(Beginning of Dataset)

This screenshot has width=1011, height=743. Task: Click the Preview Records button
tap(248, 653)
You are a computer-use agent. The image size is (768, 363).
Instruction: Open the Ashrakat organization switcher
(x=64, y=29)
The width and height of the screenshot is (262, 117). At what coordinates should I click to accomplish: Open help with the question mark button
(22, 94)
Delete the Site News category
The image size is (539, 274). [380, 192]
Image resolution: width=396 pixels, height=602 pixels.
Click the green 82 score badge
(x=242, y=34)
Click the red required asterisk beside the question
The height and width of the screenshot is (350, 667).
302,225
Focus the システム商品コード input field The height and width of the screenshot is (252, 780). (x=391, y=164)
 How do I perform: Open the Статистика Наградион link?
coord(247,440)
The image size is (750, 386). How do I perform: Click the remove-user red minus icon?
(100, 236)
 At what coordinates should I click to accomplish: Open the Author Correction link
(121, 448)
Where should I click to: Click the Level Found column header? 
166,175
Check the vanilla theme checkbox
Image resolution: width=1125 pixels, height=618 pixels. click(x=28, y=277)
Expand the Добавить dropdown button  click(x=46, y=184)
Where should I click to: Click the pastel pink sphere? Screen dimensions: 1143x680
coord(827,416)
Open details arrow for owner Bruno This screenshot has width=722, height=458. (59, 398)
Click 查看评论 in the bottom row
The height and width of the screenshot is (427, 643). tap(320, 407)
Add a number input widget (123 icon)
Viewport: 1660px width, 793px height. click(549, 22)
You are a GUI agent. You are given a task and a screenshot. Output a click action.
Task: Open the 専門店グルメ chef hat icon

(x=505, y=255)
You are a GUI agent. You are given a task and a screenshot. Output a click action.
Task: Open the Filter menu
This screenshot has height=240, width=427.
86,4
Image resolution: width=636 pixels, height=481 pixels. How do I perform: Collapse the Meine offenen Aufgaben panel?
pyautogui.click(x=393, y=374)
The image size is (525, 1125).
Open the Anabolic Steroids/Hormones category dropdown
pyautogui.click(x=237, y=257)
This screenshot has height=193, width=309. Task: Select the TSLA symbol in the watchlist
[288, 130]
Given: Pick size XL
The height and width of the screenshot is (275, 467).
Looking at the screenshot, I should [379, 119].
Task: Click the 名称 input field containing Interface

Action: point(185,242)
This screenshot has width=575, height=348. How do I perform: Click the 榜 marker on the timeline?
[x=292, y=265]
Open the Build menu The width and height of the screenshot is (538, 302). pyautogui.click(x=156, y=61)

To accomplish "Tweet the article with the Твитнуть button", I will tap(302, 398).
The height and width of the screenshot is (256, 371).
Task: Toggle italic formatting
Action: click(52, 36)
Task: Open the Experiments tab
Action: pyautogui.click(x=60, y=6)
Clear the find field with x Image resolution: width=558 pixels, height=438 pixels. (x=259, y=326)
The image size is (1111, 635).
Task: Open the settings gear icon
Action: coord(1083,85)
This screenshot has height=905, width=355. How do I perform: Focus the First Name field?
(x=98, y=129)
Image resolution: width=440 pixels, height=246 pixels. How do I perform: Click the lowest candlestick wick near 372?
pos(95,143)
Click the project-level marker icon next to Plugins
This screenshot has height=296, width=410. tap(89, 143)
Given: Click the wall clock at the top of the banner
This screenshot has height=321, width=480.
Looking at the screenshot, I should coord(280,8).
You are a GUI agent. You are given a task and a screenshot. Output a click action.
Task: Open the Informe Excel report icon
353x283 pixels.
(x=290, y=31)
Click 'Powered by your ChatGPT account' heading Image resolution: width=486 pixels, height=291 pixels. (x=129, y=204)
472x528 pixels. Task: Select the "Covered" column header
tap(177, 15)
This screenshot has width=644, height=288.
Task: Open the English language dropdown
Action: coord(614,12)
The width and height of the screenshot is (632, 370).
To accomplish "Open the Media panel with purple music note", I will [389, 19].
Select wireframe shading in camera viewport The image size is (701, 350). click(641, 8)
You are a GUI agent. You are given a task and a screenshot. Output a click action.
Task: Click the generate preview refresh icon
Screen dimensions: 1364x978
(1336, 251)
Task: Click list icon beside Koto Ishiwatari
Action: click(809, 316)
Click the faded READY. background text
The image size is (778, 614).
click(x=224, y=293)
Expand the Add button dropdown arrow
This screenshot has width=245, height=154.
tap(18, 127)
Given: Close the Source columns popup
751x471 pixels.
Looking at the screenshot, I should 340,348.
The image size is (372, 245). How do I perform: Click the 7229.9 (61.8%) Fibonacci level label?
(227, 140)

(End of Dataset)

__Task to carry out__: The records above are to be repeated exactly, in their entirety.

__Answer box__:
This screenshot has width=1011, height=743. Task: Click the Preview Records button
tap(248, 653)
You are a computer-use agent. The image size is (768, 363).
Instruction: Open the Ashrakat organization switcher
(x=64, y=29)
The width and height of the screenshot is (262, 117). At what coordinates should I click to accomplish: Open help with the question mark button
(22, 94)
Delete the Site News category
The image size is (539, 274). [380, 192]
Image resolution: width=396 pixels, height=602 pixels.
Click the green 82 score badge
(x=242, y=34)
Click the red required asterisk beside the question
The height and width of the screenshot is (350, 667).
302,225
Focus the システム商品コード input field The height and width of the screenshot is (252, 780). (x=391, y=164)
 How do I perform: Open the Статистика Наградион link?
coord(247,440)
The image size is (750, 386). How do I perform: Click the remove-user red minus icon?
(100, 236)
 At what coordinates should I click to accomplish: Open the Author Correction link
(121, 448)
Where should I click to: Click the Level Found column header? 
166,175
Check the vanilla theme checkbox
Image resolution: width=1125 pixels, height=618 pixels. click(x=28, y=277)
Expand the Добавить dropdown button  click(x=46, y=184)
Where should I click to: Click the pastel pink sphere? Screen dimensions: 1143x680
coord(827,416)
Open details arrow for owner Bruno This screenshot has width=722, height=458. (59, 398)
Click 查看评论 in the bottom row
The height and width of the screenshot is (427, 643). tap(320, 407)
Add a number input widget (123 icon)
Viewport: 1660px width, 793px height. click(549, 22)
You are a GUI agent. You are given a task and a screenshot. Output a click action.
Task: Open the 専門店グルメ chef hat icon

(x=505, y=255)
You are a GUI agent. You are given a task and a screenshot. Output a click action.
Task: Open the Filter menu
This screenshot has height=240, width=427.
86,4
Image resolution: width=636 pixels, height=481 pixels. How do I perform: Collapse the Meine offenen Aufgaben panel?
pyautogui.click(x=393, y=374)
The image size is (525, 1125).
Open the Anabolic Steroids/Hormones category dropdown
pyautogui.click(x=237, y=257)
This screenshot has height=193, width=309. Task: Select the TSLA symbol in the watchlist
[288, 130]
Given: Pick size XL
The height and width of the screenshot is (275, 467).
Looking at the screenshot, I should [379, 119].
Task: Click the 名称 input field containing Interface

Action: point(185,242)
This screenshot has width=575, height=348. How do I perform: Click the 榜 marker on the timeline?
[x=292, y=265]
Open the Build menu The width and height of the screenshot is (538, 302). pyautogui.click(x=156, y=61)

To accomplish "Tweet the article with the Твитнуть button", I will tap(302, 398).
The height and width of the screenshot is (256, 371).
Task: Toggle italic formatting
Action: click(52, 36)
Task: Open the Experiments tab
Action: pyautogui.click(x=60, y=6)
Clear the find field with x Image resolution: width=558 pixels, height=438 pixels. (x=259, y=326)
The image size is (1111, 635).
Task: Open the settings gear icon
Action: coord(1083,85)
This screenshot has height=905, width=355. How do I perform: Focus the First Name field?
(x=98, y=129)
Image resolution: width=440 pixels, height=246 pixels. How do I perform: Click the lowest candlestick wick near 372?
pos(95,143)
Click the project-level marker icon next to Plugins
This screenshot has height=296, width=410. tap(89, 143)
Given: Click the wall clock at the top of the banner
This screenshot has height=321, width=480.
Looking at the screenshot, I should coord(280,8).
You are a GUI agent. You are given a task and a screenshot. Output a click action.
Task: Open the Informe Excel report icon
353x283 pixels.
(x=290, y=31)
Click 'Powered by your ChatGPT account' heading Image resolution: width=486 pixels, height=291 pixels. (x=129, y=204)
472x528 pixels. Task: Select the "Covered" column header
tap(177, 15)
This screenshot has width=644, height=288.
Task: Open the English language dropdown
Action: coord(614,12)
The width and height of the screenshot is (632, 370).
To accomplish "Open the Media panel with purple music note", I will [389, 19].
Select wireframe shading in camera viewport The image size is (701, 350). click(641, 8)
You are a GUI agent. You are given a task and a screenshot. Output a click action.
Task: Click the generate preview refresh icon
Screen dimensions: 1364x978
(1336, 251)
Task: Click list icon beside Koto Ishiwatari
Action: click(809, 316)
Click the faded READY. background text
The image size is (778, 614).
click(x=224, y=293)
Expand the Add button dropdown arrow
This screenshot has width=245, height=154.
tap(18, 127)
Given: Close the Source columns popup
751x471 pixels.
Looking at the screenshot, I should 340,348.
The image size is (372, 245). How do I perform: Click the 7229.9 (61.8%) Fibonacci level label?
(227, 140)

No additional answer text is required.